Thursday, March 19, 2015

Becoming Superhero

My son has a favorite caregiver at the Y. If she's there, we have no problems at drop-off. If not, well, you know.

Just yesterday as I was signing him in, a young father was dropping off his two children. She, as usual, welcomed them with cheerfulness and made the dad feel secure in leaving them. He happened to ask her about her own family and she shared that she had three daughters, all now young adults, and that she was close to all of them. He asked her her secret.

"The key is not to react. Just to listen, to respond as well you can and to make it clear that they can come to you for anything."

"Even in the teen years? I'm kinda worried about those. " He said.

"Especially in the teen years. You might even find you like them." She said.

Not to react, huh? Challenge extended, Carolyn. Challenge extended.

You see, I am not a big fan of drama. Some days the second my son wakes up I know we are in for it. The look in his eye when I enter his room, the tantrum while he is still in the crib because I did something unknowable wrong when I walked in. The audacity of my intent to change his diaper and attempt to put pants on a toddler. All these things can start our day with drama. I've found when it starts that way, it rarely gets better. My firstborn wasn't quite this challenging in the drama area. Clingy? Sure. Had his own share of challenges? Yup. But the colossal tantrums are a new thing for me.

I was sharing with a group of women who I have become close with over the past months how some days I just wake up and I already dread the day. I fear the tantrums. I plan every move two steps ahead in order to contribute to as few as possible.

And to be honest? I HATE that I do that. I hate the dread, the fear, the pre-tantrum walking on eggshells.  I was having trouble relating just how my brain feels when he is screaming at the top of his lungs and a friend sent me a post by Momastery that nailed it.

"My first instinct is to freak out. My first instinct is to remember that yes, this chaos is proof that I have ruined my life and the lives of everyone in my home and that we are a disaster of a family and that no mother, in the entire history of mothers, has ever been forced to endure the drama, decibels and general suffering of this moment. My instinct is to tear my clothes and throw myself on the floor and bawl and cry out worthless declarations like “I can’t TAKE this anymore!” My first instinct is to allow my anxiety and angst to pour out like gasoline on a raging fire and indulge in a full-on mommy meltdown."

Yup, that's it. Even if I am rational and calm and ready for it, that's where my brain goes when things get so loud that I can no longer think. Her solution was to put a smiley face on a paper bag and try to defuse the situation by wearing it on her head. I tried this but quickly abandoned ship when my son mistook it for a punching bag.

SO, I felt like it would be helpful to begin to find ways to help my soul handle this phase. Everyone assures me it won't last forever and I hang on to that promise with a white-knuckle grip. In the meantime, strategies.

I recently heard about a study done in Psychology Today that looked at a person's body posture and it's relation to the relative power and control one feels. If it were possible to find an image of a female superhero that didn't look hypersexualized, I'd go ahead and post that right now for us all so we could have a nice image in our head. Suffice it to say, that ain't happening.

The byline of the article says this: "Stand like a superhero, feel like a superhero, act like a superhero."

I should backpedal for one moment in case some of you are worried I'm about to delve into some kind of argument that super-parenthood can exist and that you will be plunged into deep wells of self-loathing and feel terrible that all you can accomplish during the day is keeping your child fed.

● Directive: Copy the blog post word for word from "Not to react, huh?" to "thing for me.".

● Dataset content:
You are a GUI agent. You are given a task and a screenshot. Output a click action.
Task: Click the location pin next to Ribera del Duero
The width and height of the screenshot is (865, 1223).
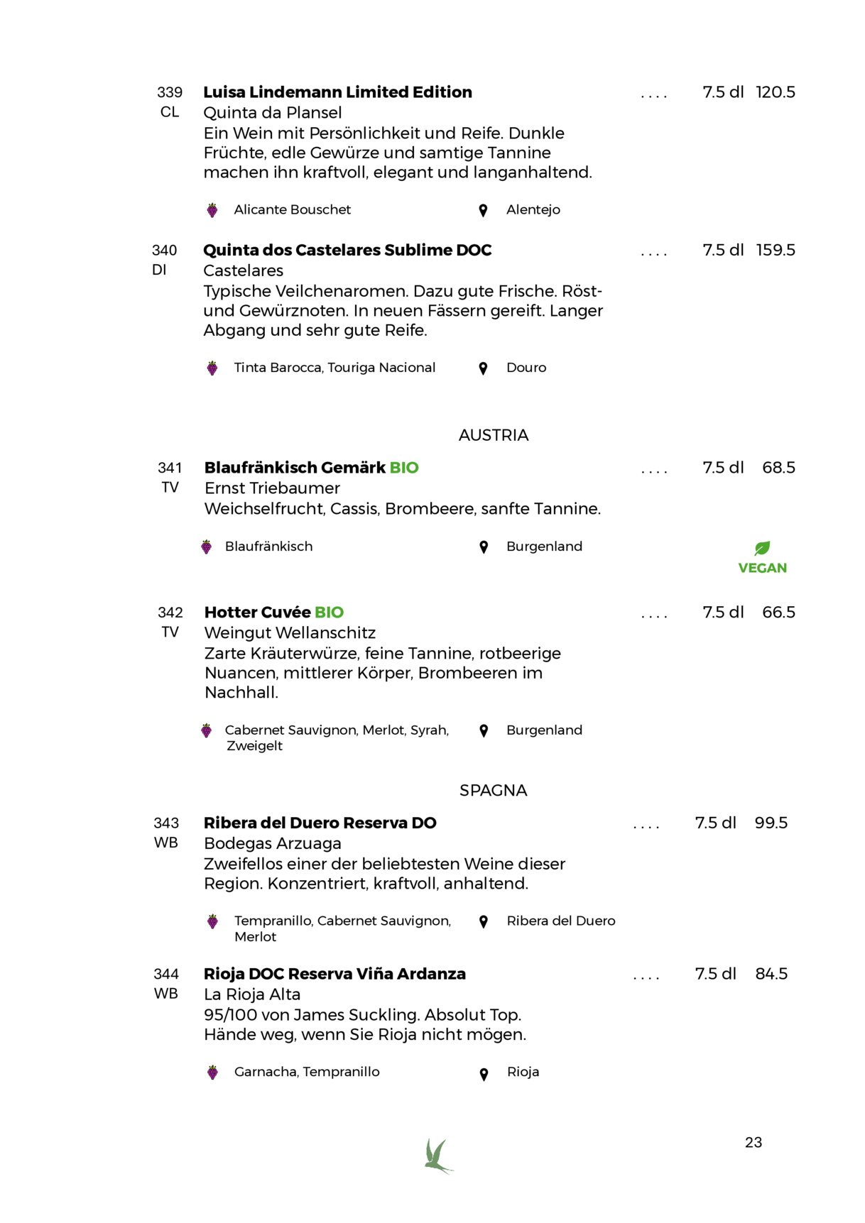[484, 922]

● Exercise output:
Not to react, huh? Challenge extended, Carolyn. Challenge extended.

You see, I am not a big fan of drama. Some days the second my son wakes up I know we are in for it. The look in his eye when I enter his room, the tantrum while he is still in the crib because I did something unknowable wrong when I walked in. The audacity of my intent to change his diaper and attempt to put pants on a toddler. All these things can start our day with drama. I've found when it starts that way, it rarely gets better. My firstborn wasn't quite this challenging in the drama area. Clingy? Sure. Had his own share of challenges? Yup. But the colossal tantrums are a new thing for me.